Extracted information below:

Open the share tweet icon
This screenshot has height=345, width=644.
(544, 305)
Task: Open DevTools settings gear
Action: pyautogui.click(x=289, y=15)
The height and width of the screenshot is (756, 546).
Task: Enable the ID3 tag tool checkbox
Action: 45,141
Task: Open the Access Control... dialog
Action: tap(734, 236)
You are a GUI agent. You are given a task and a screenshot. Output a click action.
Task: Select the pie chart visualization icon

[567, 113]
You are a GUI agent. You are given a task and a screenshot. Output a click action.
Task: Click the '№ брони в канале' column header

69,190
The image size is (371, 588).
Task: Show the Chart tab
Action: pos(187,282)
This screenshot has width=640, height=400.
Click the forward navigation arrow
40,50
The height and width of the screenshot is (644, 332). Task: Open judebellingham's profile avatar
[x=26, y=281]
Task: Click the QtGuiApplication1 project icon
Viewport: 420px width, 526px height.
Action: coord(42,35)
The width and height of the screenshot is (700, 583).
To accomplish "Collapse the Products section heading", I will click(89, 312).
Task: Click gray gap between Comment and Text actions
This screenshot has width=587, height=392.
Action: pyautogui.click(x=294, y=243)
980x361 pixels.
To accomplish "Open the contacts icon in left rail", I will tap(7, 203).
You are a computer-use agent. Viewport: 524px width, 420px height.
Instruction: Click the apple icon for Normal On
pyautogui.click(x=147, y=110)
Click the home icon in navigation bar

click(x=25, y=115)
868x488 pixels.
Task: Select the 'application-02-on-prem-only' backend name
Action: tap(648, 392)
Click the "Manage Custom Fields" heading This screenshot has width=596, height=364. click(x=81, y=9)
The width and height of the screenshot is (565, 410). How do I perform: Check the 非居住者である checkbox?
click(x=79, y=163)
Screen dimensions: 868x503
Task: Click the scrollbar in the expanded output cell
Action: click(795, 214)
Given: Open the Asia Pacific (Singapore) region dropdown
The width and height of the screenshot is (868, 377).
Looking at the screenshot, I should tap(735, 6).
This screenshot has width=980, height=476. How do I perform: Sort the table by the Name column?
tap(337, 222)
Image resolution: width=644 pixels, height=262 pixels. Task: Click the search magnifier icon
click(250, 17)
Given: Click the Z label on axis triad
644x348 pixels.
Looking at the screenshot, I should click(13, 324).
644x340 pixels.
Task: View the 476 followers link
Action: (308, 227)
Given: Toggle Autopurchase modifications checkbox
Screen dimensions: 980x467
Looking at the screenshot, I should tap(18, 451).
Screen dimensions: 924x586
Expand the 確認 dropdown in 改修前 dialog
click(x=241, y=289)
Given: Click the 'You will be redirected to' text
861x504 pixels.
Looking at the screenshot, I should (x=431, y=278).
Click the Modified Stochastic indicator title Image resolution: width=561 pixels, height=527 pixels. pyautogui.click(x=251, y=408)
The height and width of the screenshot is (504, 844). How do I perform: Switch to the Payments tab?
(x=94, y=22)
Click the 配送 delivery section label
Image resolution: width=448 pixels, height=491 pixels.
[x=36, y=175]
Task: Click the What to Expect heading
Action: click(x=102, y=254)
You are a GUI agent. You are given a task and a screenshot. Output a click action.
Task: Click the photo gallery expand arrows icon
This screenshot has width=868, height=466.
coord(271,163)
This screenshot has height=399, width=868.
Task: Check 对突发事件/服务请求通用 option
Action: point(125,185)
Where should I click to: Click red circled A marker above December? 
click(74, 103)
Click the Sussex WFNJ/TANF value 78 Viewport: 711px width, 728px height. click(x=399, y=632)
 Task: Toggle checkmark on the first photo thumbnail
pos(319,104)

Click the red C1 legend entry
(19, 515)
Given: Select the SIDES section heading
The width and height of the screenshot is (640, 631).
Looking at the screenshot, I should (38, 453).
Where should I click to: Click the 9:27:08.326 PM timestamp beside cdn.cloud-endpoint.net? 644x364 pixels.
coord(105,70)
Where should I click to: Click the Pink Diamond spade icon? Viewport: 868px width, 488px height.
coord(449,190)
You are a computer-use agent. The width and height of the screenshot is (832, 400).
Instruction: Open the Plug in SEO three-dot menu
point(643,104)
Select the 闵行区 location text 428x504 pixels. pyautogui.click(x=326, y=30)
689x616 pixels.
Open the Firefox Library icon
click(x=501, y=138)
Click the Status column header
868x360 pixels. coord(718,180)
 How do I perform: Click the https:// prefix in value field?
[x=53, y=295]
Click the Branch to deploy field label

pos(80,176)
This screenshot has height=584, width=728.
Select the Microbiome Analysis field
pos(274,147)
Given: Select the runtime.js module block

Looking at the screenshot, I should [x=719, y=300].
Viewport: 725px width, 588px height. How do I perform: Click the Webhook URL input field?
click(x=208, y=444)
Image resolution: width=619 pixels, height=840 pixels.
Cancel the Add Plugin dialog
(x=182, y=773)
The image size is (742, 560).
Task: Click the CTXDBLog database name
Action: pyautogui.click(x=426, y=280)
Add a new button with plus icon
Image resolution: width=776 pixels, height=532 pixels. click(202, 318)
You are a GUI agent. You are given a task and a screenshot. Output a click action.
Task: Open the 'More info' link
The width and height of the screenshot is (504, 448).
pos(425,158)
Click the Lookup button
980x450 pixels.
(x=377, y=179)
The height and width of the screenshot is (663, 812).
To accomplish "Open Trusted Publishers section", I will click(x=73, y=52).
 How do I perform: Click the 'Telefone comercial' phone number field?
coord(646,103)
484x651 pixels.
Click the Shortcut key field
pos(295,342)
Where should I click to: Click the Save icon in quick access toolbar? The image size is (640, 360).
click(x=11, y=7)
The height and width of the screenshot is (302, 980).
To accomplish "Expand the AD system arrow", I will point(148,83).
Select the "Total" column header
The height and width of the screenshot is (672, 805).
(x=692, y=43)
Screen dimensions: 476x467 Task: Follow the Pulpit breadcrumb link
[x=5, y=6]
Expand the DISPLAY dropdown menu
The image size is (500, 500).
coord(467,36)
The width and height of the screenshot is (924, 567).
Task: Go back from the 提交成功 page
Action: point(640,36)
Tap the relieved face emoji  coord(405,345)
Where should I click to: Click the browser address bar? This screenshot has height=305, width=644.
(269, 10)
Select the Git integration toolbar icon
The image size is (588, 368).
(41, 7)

End of Extracted information.

▶ Assignment: Say how many lines above contain the string "computer", writing only the number.

▶ Result of the exercise: 2